Movement along the curve versus a shift of the curve

As with demand, this distinction is examined repeatedly and must be precise.

A movement along the supply curve happens only when the price of the good itself changes. A price rise causes an extension of supply (a move up the curve to a larger quantity); a price fall causes a contraction of supply (a move down the curve). The curve does not move.

A shift of the whole curve happens when a non-price factor changes. The entire curve moves right if more is supplied at every price (an increase in supply) or left if less is supplied at every price (a decrease in supply).

The non-price determinants of supply

A shift of the supply curve is caused by one of the following. CCEA expects you to know each and its direction.

  • Costs of production. Higher costs (wages, raw materials, rent, energy) reduce supply (shift left); lower costs increase supply (shift right).
  • Technology. Better technology raises productivity and cuts costs, increasing supply (shift right).
  • Indirect taxes. A tax on a good adds to the cost of each unit, so supply falls (shift left).
  • Subsidies. A government subsidy lowers the cost of supplying each unit, so supply rises (shift right).
  • Number of firms. More firms in the market increases total supply (shift right); firms leaving reduces it (shift left).
  • Weather and natural events. For farm goods, good weather raises supply (shift right); drought, flood or disease cuts it (shift left).

Why this matters

Supply only determines price when set against demand, which is the next topic. A firm or government action almost always works by shifting supply, so you must be able to say which way the curve moves and then read off the new equilibrium. Taxes and subsidies, which appear again under market failure and government policy, are simply supply shifts. Mastering the mechanics now means you can analyse any market event later with confidence.

Exam-style practice questions

Practice questions written in the style of CCEA exam questions on this dot point, with worked answer explainers. The year tag is the paper they imitate, not the source.

CCEA-style4 marksExplain why a supply curve normally slopes upwards from left to right.
Show worked answer →

The supply curve slopes upwards because a higher price gives producers a greater incentive to supply.
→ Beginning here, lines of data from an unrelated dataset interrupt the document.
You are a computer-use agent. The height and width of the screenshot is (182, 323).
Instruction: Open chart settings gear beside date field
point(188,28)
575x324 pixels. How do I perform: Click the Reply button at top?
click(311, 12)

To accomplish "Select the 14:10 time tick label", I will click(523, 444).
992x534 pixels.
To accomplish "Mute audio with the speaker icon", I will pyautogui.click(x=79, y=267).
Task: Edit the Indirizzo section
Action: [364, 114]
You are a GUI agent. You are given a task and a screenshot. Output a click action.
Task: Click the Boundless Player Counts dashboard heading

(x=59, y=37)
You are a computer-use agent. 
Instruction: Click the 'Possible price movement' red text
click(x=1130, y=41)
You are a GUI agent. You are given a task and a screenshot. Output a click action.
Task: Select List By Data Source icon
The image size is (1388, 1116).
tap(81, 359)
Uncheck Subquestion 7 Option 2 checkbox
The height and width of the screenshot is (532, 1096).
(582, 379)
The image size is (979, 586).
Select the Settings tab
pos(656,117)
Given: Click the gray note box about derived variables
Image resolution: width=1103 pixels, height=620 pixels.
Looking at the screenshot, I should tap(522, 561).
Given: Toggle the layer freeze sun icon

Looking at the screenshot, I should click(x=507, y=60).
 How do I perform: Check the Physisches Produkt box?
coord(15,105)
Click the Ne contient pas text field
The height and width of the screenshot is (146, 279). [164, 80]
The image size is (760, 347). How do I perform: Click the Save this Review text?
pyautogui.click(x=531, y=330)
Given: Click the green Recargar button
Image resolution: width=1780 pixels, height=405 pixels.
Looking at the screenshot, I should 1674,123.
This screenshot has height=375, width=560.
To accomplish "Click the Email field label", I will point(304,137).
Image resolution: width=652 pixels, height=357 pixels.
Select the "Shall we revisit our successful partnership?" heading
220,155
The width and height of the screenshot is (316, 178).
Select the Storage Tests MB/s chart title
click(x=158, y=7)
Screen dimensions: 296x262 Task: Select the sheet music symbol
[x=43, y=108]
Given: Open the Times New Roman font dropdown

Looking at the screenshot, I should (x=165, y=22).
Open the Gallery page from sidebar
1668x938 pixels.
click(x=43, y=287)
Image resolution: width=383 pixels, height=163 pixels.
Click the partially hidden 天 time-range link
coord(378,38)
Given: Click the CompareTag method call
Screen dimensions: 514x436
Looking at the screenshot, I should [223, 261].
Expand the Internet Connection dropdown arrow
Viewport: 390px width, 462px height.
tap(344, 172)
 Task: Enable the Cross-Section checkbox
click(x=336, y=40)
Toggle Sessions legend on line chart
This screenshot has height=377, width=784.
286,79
One reason is profit: at a higher price each unit is more profitable, so existing firms expand output and new firms are drawn into the market. Award a mark for the link between higher price and higher profit incentive.

A second reason is that producing extra output usually raises costs per unit (for example, paying overtime), so firms only find it worthwhile to make those extra units if the price is high enough to cover the higher cost. Award a mark for this cost reasoning.

The best answers state clearly that the relationship is direct (price up, quantity supplied up) and that it is a movement along the curve, because it is the good's own price that has changed.

CCEA-style6 marksExplain how a fall in the cost of raw materials and a new tax on a good would each affect its supply curve.
Show worked answer →

Both are non-price factors, so both shift the whole supply curve rather than causing a movement along it.

A fall in the cost of raw materials lowers firms' costs of production, so they are willing to supply more at every price. The supply curve shifts to the right (an increase in supply). Award marks for identifying lower costs and the rightward shift.

A new tax on the good raises the cost of supplying each unit, so firms supply less at every price. The supply curve shifts to the left (a decrease in supply). Award marks for identifying the tax as a cost and the leftward shift.

A strong answer notes that lower costs and a tax pull in opposite directions, and that both are shifts because neither is caused by the good's own price.